Ridgeline: A 2D Roofline Model for Distributed Systems
Fabio Checconi, Jesmin Jahan Tithi, Fabrizio Petrini
TL;DR
The paper addresses the limitation of the traditional Roofline model in distributed systems by incorporating interconnect bandwidth as a bottleneck. It introduces the Ridgeline, a 2D plane that fuses compute, memory, and network constraints using intensities $I_A$, $I_M$, and $I_N$ with $I_A=F/B_M$, $I_M=B_M/B_N$, and $I_N=F/B_N$, and adds a balance line based on $xy=k$ to distinguish whether compute or network dominates. The key contributions are the planar visualization that reveals bottlenecks, a principled method to combine multiple resource limits, and a practical runtime estimation framework for the dominant bound.
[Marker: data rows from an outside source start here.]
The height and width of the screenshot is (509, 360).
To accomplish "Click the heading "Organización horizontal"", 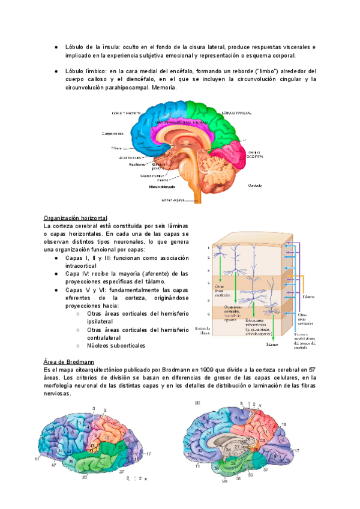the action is (x=76, y=218).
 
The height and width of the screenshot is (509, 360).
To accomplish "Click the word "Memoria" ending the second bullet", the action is (x=163, y=87).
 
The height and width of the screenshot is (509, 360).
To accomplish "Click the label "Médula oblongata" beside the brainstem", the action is (x=161, y=186).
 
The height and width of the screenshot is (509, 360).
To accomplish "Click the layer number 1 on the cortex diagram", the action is (x=208, y=248).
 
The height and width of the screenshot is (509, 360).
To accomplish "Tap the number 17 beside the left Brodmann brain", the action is (x=148, y=453).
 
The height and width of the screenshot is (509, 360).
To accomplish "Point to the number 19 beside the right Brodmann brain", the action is (x=283, y=424).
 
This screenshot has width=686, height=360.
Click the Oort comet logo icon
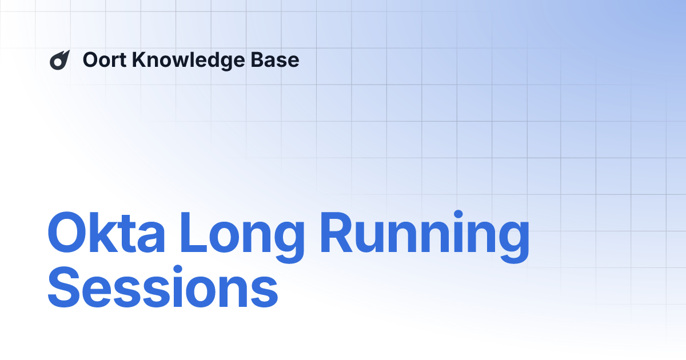(x=59, y=60)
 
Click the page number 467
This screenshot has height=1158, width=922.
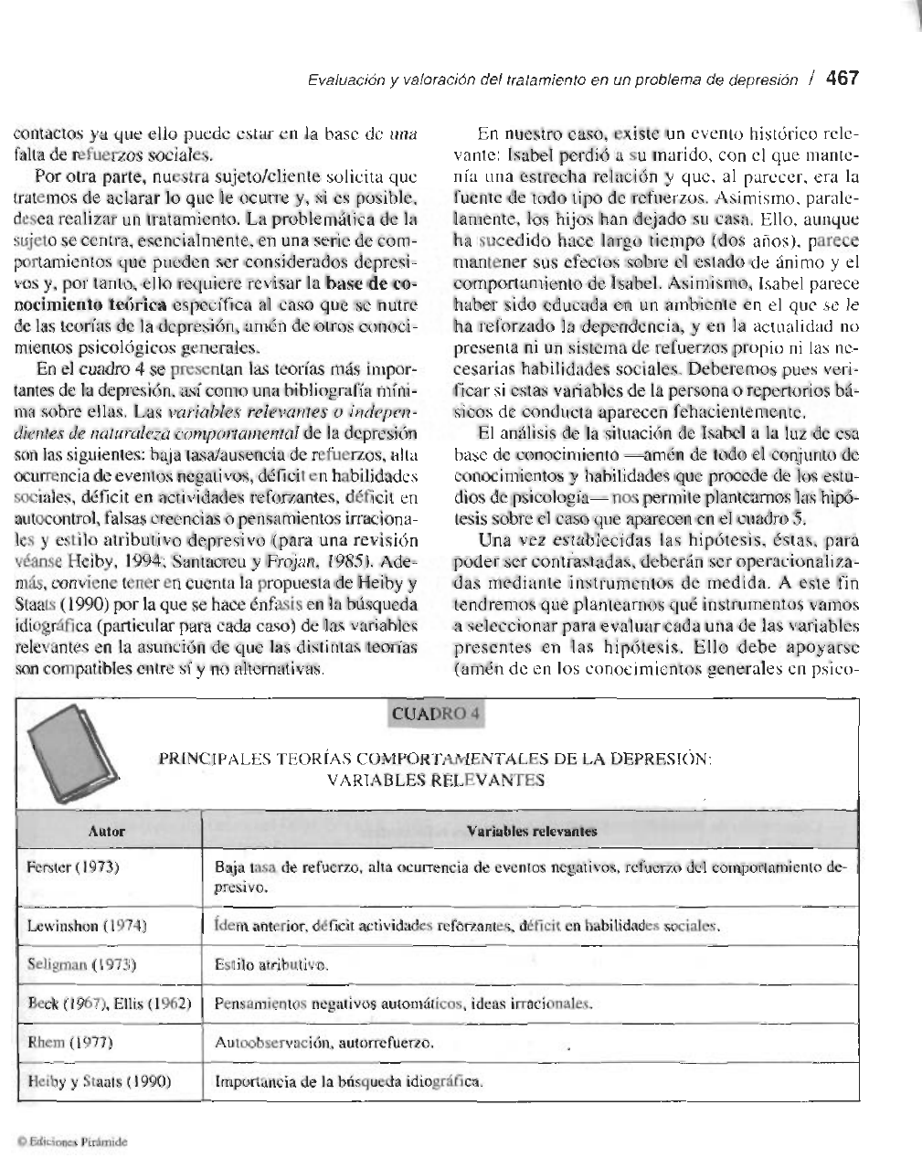(842, 79)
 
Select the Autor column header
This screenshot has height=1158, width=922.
(107, 831)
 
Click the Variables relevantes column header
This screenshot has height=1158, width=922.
(532, 831)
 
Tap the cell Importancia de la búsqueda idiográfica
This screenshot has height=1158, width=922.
(347, 1082)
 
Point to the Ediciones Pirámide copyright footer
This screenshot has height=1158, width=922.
(69, 1142)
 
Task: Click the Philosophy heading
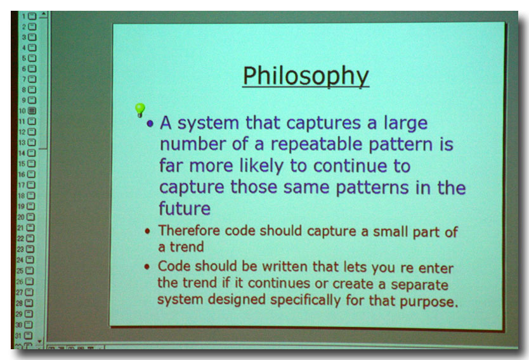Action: [x=306, y=76]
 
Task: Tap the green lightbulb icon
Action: [x=140, y=110]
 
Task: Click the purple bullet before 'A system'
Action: [x=150, y=124]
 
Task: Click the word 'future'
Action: [x=185, y=208]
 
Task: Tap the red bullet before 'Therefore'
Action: [x=147, y=231]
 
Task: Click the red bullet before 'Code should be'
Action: [x=147, y=267]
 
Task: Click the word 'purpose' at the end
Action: [x=429, y=301]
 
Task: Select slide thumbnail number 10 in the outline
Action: [x=32, y=110]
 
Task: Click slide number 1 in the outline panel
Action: [x=32, y=16]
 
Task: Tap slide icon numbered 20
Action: [x=30, y=217]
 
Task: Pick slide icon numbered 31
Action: [x=29, y=335]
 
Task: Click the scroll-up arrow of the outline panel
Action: [x=44, y=15]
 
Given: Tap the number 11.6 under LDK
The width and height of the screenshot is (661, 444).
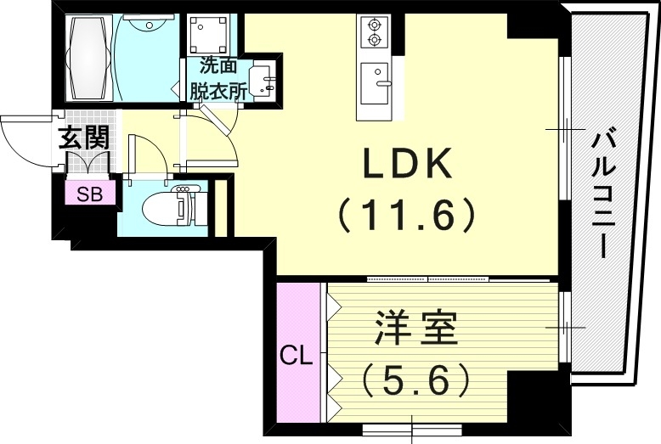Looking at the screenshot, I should pyautogui.click(x=406, y=216).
The approach is demonstrated on a data-parallel MLP workload (e.g., Facebook's DLRM) showing that batch-size-driven intensity shifts align with bottleneck predictions, providing a tool to guide optimization in distributed ML and HPC workloads.
Abstract
In this short paper, we introduce the Ridgeline model, an extension of the Roofline model [4] for distributed systems. The Roofline model targets shared memory systems, bounding the performance of a kernel based on its operational intensity, and the peak compute throughput and memory bandwidth of the execution system. In a distributed setting, with multiple communicating compute entities, the network must be taken into account to model the system behavior accurately. The Ridgeline aggregates information on compute, memory, and network limits in one 2D plot to show, in an intuitive way, which of the resources is the expected bottleneck. We show the applicability of the Ridgeline in a case study based on a data-parallel Multi-Layer Perceptron (MLP) instance.